W.E.B. Du Bois in The Souls of Black Folk tells of a similar experience and how for him it was “when the shadow first swept over me.” He describes being shut out of “their world,” though he never mentions race in this episode.
Jim Perkinson says Du Bois doesn’t have to mention skin color. We as readers fill in the blanks because our eyes are not innocent. This glance that knows is what Perkinson calls the “genesis of blackness and whiteness.”

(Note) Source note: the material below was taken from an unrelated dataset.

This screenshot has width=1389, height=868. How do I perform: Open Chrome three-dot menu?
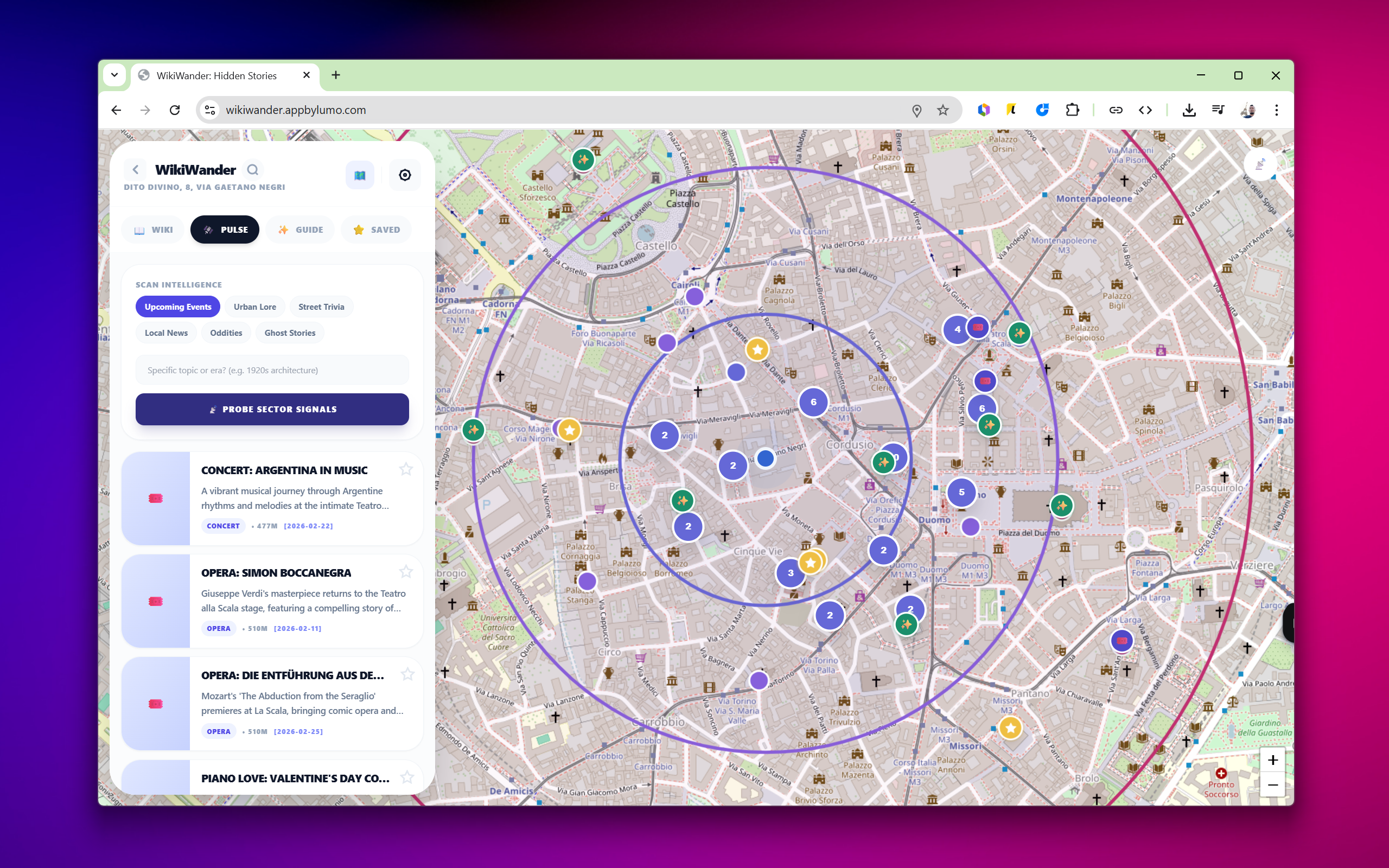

James Baldwin puts the question to white people. Why do white people need someone to put in a lower place, whether in a hateful way or a benevolent way? Baldwin says he is not a “n—–” but it is for the white person to learn why for hundreds of years white people have needed to think of whites as superior and to have inferior “n——.”
What do we do with this? For 1256 Movement, we use this as a reminder not to replace white supremacy hate with white supremacy benevolence. We are fellow humans making the world better, and we need one another.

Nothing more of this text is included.